*What the task requires*
Locate the line containing "Task: Call the 561.795.3787 phone number link" in the data below. Reproduce it and every following line up to the end, exactly as given.

*Entries supplied*
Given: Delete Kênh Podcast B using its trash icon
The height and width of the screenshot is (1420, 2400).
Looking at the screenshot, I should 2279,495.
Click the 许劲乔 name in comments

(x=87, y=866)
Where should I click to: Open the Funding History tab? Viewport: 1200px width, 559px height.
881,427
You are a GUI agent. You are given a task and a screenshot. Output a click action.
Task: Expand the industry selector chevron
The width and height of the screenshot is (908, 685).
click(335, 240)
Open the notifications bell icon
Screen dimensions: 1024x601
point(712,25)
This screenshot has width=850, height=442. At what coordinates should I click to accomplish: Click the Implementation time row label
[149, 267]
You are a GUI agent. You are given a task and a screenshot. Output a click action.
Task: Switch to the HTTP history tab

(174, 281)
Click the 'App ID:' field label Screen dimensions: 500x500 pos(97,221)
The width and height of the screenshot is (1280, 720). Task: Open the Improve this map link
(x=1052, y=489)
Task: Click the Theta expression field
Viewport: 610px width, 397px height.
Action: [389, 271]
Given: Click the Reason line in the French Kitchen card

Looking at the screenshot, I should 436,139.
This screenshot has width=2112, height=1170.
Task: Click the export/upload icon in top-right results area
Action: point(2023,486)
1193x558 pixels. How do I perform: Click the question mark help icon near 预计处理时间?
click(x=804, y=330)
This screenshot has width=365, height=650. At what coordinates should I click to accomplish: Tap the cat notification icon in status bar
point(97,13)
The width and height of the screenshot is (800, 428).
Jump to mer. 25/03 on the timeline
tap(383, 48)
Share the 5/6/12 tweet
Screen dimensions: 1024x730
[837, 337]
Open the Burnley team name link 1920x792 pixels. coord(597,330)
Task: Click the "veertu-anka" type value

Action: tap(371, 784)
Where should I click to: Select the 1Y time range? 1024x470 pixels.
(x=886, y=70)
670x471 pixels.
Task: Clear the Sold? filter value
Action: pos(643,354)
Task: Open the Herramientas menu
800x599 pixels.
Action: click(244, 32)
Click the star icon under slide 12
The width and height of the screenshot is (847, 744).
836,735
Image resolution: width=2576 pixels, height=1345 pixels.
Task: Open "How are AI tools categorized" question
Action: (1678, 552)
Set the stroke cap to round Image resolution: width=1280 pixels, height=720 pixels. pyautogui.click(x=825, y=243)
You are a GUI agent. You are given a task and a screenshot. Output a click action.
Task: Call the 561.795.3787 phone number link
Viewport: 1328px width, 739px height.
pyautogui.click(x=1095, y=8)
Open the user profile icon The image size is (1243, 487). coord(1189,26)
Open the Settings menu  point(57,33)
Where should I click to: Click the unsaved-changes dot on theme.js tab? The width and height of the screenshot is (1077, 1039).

*Answer*
Task: Call the 561.795.3787 phone number link
Viewport: 1328px width, 739px height.
pyautogui.click(x=1095, y=8)
Open the user profile icon The image size is (1243, 487). coord(1189,26)
Open the Settings menu  point(57,33)
Where should I click to: Click the unsaved-changes dot on theme.js tab? The width and height of the screenshot is (1077, 1039).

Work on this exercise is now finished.